=== Begin Enclosure ===

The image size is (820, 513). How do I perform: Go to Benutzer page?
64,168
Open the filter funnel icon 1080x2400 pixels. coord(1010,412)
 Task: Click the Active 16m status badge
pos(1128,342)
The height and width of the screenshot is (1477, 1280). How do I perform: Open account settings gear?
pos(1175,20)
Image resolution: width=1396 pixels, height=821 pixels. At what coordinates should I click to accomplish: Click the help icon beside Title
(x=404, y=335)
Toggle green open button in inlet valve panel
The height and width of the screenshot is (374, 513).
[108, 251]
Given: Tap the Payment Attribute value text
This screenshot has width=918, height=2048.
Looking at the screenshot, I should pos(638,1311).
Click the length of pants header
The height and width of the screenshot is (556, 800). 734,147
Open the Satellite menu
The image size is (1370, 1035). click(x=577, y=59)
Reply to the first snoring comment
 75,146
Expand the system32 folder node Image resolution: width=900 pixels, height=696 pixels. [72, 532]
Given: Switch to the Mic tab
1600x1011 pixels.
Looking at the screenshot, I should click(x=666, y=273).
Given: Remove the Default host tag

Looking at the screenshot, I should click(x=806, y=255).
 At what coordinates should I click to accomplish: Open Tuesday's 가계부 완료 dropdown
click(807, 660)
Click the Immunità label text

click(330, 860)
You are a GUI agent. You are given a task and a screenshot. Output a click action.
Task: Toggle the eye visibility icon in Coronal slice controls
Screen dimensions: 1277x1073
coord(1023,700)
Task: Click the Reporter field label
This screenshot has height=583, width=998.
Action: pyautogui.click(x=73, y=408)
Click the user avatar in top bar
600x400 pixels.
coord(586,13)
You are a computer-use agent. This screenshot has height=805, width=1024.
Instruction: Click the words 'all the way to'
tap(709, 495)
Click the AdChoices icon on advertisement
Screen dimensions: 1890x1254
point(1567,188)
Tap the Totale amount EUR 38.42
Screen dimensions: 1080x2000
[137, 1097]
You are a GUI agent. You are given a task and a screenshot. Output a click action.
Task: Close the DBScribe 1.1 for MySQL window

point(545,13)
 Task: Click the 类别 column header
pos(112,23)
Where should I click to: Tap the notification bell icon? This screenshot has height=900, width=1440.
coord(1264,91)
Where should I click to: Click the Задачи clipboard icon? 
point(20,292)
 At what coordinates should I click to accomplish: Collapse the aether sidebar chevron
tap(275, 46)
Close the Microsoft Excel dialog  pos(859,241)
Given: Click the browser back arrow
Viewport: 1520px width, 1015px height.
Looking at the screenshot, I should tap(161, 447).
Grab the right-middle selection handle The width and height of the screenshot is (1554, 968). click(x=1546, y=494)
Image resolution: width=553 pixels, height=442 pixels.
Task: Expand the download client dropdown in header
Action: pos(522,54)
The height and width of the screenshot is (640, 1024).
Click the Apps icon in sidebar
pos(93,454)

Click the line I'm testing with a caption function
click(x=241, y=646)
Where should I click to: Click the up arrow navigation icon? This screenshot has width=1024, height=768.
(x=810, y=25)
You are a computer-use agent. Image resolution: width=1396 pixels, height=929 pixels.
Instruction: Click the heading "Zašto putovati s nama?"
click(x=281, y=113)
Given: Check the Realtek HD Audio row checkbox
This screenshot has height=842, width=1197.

=== End Enclosure ===

WHAT TO WORK ON: Your task is to retype all of the records exactly.

EXERCISE OUTPUT:
The image size is (820, 513). How do I perform: Go to Benutzer page?
64,168
Open the filter funnel icon 1080x2400 pixels. coord(1010,412)
 Task: Click the Active 16m status badge
pos(1128,342)
The height and width of the screenshot is (1477, 1280). How do I perform: Open account settings gear?
pos(1175,20)
Image resolution: width=1396 pixels, height=821 pixels. At what coordinates should I click to accomplish: Click the help icon beside Title
(x=404, y=335)
Toggle green open button in inlet valve panel
The height and width of the screenshot is (374, 513).
[108, 251]
Given: Tap the Payment Attribute value text
This screenshot has width=918, height=2048.
Looking at the screenshot, I should pos(638,1311).
Click the length of pants header
The height and width of the screenshot is (556, 800). 734,147
Open the Satellite menu
The image size is (1370, 1035). click(x=577, y=59)
Reply to the first snoring comment
 75,146
Expand the system32 folder node Image resolution: width=900 pixels, height=696 pixels. [72, 532]
Given: Switch to the Mic tab
1600x1011 pixels.
Looking at the screenshot, I should click(x=666, y=273).
Given: Remove the Default host tag

Looking at the screenshot, I should click(x=806, y=255).
 At what coordinates should I click to accomplish: Open Tuesday's 가계부 완료 dropdown
click(807, 660)
Click the Immunità label text

click(330, 860)
You are a GUI agent. You are given a task and a screenshot. Output a click action.
Task: Toggle the eye visibility icon in Coronal slice controls
Screen dimensions: 1277x1073
coord(1023,700)
Task: Click the Reporter field label
This screenshot has height=583, width=998.
Action: pyautogui.click(x=73, y=408)
Click the user avatar in top bar
600x400 pixels.
coord(586,13)
You are a computer-use agent. This screenshot has height=805, width=1024.
Instruction: Click the words 'all the way to'
tap(709, 495)
Click the AdChoices icon on advertisement
Screen dimensions: 1890x1254
point(1567,188)
Tap the Totale amount EUR 38.42
Screen dimensions: 1080x2000
[137, 1097]
You are a GUI agent. You are given a task and a screenshot. Output a click action.
Task: Close the DBScribe 1.1 for MySQL window

point(545,13)
 Task: Click the 类别 column header
pos(112,23)
Where should I click to: Tap the notification bell icon? This screenshot has height=900, width=1440.
coord(1264,91)
Where should I click to: Click the Задачи clipboard icon? 
point(20,292)
 At what coordinates should I click to accomplish: Collapse the aether sidebar chevron
tap(275, 46)
Close the Microsoft Excel dialog  pos(859,241)
Given: Click the browser back arrow
Viewport: 1520px width, 1015px height.
Looking at the screenshot, I should tap(161, 447).
Grab the right-middle selection handle The width and height of the screenshot is (1554, 968). click(x=1546, y=494)
Image resolution: width=553 pixels, height=442 pixels.
Task: Expand the download client dropdown in header
Action: pos(522,54)
The height and width of the screenshot is (640, 1024).
Click the Apps icon in sidebar
pos(93,454)

Click the line I'm testing with a caption function
click(x=241, y=646)
Where should I click to: Click the up arrow navigation icon? This screenshot has width=1024, height=768.
(x=810, y=25)
You are a computer-use agent. Image resolution: width=1396 pixels, height=929 pixels.
Instruction: Click the heading "Zašto putovati s nama?"
click(x=281, y=113)
Given: Check the Realtek HD Audio row checkbox
This screenshot has height=842, width=1197.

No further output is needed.